Exercise requirements
Your output should be the full listing, unchanged.

Supplied data
=== Begin Enclosure ===

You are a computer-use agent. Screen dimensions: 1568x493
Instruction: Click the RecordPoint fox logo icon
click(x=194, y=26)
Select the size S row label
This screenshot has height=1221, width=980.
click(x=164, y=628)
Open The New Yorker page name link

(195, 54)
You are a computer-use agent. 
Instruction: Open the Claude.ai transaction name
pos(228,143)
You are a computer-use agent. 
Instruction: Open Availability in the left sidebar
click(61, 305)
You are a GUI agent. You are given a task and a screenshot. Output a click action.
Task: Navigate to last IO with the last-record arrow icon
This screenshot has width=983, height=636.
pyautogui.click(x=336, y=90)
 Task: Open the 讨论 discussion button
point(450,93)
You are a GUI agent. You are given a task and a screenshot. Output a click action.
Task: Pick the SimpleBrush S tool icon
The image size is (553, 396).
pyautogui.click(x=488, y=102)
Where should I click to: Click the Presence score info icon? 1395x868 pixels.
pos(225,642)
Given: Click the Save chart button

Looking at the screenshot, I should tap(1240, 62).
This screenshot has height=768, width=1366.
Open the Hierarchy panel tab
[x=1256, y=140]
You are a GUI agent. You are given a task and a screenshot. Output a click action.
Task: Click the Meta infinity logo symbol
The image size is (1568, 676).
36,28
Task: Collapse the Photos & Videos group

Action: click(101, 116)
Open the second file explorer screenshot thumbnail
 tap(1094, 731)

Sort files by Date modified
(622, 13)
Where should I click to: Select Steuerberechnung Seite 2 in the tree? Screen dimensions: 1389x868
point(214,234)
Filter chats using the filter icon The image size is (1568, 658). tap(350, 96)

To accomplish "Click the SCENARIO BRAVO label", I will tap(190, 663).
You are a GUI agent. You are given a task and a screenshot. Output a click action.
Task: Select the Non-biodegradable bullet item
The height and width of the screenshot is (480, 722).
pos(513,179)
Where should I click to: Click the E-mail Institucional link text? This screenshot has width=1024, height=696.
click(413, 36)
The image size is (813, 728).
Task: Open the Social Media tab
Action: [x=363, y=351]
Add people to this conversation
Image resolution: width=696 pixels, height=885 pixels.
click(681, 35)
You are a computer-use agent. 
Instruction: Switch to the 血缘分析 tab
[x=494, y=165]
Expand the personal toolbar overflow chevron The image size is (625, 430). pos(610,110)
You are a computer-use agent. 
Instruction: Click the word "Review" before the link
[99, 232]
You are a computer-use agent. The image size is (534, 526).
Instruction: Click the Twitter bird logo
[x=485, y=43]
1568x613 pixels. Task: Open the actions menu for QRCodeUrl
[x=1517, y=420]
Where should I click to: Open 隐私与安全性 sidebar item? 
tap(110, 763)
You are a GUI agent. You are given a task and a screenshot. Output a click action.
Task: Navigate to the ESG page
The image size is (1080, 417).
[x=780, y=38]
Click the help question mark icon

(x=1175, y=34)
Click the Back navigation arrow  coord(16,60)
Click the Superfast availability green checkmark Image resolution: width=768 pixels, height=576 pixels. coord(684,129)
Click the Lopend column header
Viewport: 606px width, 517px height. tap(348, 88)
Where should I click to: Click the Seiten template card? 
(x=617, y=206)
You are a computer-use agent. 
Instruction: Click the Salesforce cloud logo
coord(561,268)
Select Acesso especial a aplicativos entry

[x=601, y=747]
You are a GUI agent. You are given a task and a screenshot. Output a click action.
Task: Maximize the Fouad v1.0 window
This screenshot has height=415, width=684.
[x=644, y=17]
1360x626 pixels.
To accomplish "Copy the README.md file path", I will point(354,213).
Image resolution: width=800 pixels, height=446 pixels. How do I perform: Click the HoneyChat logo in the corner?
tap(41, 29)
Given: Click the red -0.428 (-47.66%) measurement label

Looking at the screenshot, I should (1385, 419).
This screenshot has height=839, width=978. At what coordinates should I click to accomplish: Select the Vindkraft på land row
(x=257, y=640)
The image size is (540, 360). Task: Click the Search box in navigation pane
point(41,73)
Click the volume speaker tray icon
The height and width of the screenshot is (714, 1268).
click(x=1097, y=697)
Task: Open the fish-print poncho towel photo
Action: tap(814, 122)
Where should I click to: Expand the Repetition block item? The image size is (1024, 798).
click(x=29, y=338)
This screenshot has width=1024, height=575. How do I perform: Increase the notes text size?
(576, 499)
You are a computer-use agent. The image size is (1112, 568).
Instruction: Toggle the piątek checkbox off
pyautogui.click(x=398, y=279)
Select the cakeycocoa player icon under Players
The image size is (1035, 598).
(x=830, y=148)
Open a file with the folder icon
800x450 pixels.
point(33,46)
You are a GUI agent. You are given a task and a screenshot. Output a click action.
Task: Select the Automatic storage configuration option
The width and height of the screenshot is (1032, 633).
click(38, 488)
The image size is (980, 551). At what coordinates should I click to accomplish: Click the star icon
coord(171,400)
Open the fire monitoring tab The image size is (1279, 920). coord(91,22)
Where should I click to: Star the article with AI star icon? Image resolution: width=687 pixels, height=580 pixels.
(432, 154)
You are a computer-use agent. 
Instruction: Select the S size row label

=== End Enclosure ===

Exercise solution
You are a computer-use agent. Screen dimensions: 1568x493
Instruction: Click the RecordPoint fox logo icon
click(x=194, y=26)
Select the size S row label
This screenshot has height=1221, width=980.
click(x=164, y=628)
Open The New Yorker page name link

(195, 54)
You are a computer-use agent. 
Instruction: Open the Claude.ai transaction name
pos(228,143)
You are a computer-use agent. 
Instruction: Open Availability in the left sidebar
click(61, 305)
You are a GUI agent. You are given a task and a screenshot. Output a click action.
Task: Navigate to last IO with the last-record arrow icon
This screenshot has width=983, height=636.
pyautogui.click(x=336, y=90)
 Task: Open the 讨论 discussion button
point(450,93)
You are a GUI agent. You are given a task and a screenshot. Output a click action.
Task: Pick the SimpleBrush S tool icon
The image size is (553, 396).
pyautogui.click(x=488, y=102)
Where should I click to: Click the Presence score info icon? 1395x868 pixels.
pos(225,642)
Given: Click the Save chart button

Looking at the screenshot, I should tap(1240, 62).
This screenshot has height=768, width=1366.
Open the Hierarchy panel tab
[x=1256, y=140]
You are a GUI agent. You are given a task and a screenshot. Output a click action.
Task: Click the Meta infinity logo symbol
The image size is (1568, 676).
36,28
Task: Collapse the Photos & Videos group

Action: click(101, 116)
Open the second file explorer screenshot thumbnail
 tap(1094, 731)

Sort files by Date modified
(622, 13)
Where should I click to: Select Steuerberechnung Seite 2 in the tree? Screen dimensions: 1389x868
point(214,234)
Filter chats using the filter icon The image size is (1568, 658). tap(350, 96)

To accomplish "Click the SCENARIO BRAVO label", I will tap(190, 663).
You are a GUI agent. You are given a task and a screenshot. Output a click action.
Task: Select the Non-biodegradable bullet item
The height and width of the screenshot is (480, 722).
pos(513,179)
Where should I click to: Click the E-mail Institucional link text? This screenshot has width=1024, height=696.
click(413, 36)
The image size is (813, 728).
Task: Open the Social Media tab
Action: [x=363, y=351]
Add people to this conversation
Image resolution: width=696 pixels, height=885 pixels.
click(681, 35)
You are a computer-use agent. 
Instruction: Switch to the 血缘分析 tab
[x=494, y=165]
Expand the personal toolbar overflow chevron The image size is (625, 430). pos(610,110)
You are a computer-use agent. 
Instruction: Click the word "Review" before the link
[99, 232]
You are a computer-use agent. The image size is (534, 526).
Instruction: Click the Twitter bird logo
[x=485, y=43]
1568x613 pixels. Task: Open the actions menu for QRCodeUrl
[x=1517, y=420]
Where should I click to: Open 隐私与安全性 sidebar item? 
tap(110, 763)
You are a GUI agent. You are given a task and a screenshot. Output a click action.
Task: Navigate to the ESG page
The image size is (1080, 417).
[x=780, y=38]
Click the help question mark icon

(x=1175, y=34)
Click the Back navigation arrow  coord(16,60)
Click the Superfast availability green checkmark Image resolution: width=768 pixels, height=576 pixels. coord(684,129)
Click the Lopend column header
Viewport: 606px width, 517px height. tap(348, 88)
Where should I click to: Click the Seiten template card? 
(x=617, y=206)
You are a computer-use agent. 
Instruction: Click the Salesforce cloud logo
coord(561,268)
Select Acesso especial a aplicativos entry

[x=601, y=747]
You are a GUI agent. You are given a task and a screenshot. Output a click action.
Task: Maximize the Fouad v1.0 window
This screenshot has height=415, width=684.
[x=644, y=17]
1360x626 pixels.
To accomplish "Copy the README.md file path", I will point(354,213).
Image resolution: width=800 pixels, height=446 pixels. How do I perform: Click the HoneyChat logo in the corner?
tap(41, 29)
Given: Click the red -0.428 (-47.66%) measurement label

Looking at the screenshot, I should (1385, 419).
This screenshot has height=839, width=978. At what coordinates should I click to accomplish: Select the Vindkraft på land row
(x=257, y=640)
The image size is (540, 360). Task: Click the Search box in navigation pane
point(41,73)
Click the volume speaker tray icon
The height and width of the screenshot is (714, 1268).
click(x=1097, y=697)
Task: Open the fish-print poncho towel photo
Action: tap(814, 122)
Where should I click to: Expand the Repetition block item? The image size is (1024, 798).
click(x=29, y=338)
This screenshot has width=1024, height=575. How do I perform: Increase the notes text size?
(576, 499)
You are a computer-use agent. The image size is (1112, 568).
Instruction: Toggle the piątek checkbox off
pyautogui.click(x=398, y=279)
Select the cakeycocoa player icon under Players
The image size is (1035, 598).
(x=830, y=148)
Open a file with the folder icon
800x450 pixels.
point(33,46)
You are a GUI agent. You are given a task and a screenshot. Output a click action.
Task: Select the Automatic storage configuration option
The width and height of the screenshot is (1032, 633).
click(38, 488)
The image size is (980, 551). At what coordinates should I click to accomplish: Click the star icon
coord(171,400)
Open the fire monitoring tab The image size is (1279, 920). coord(91,22)
Where should I click to: Star the article with AI star icon? Image resolution: width=687 pixels, height=580 pixels.
(432, 154)
You are a computer-use agent. 
Instruction: Select the S size row label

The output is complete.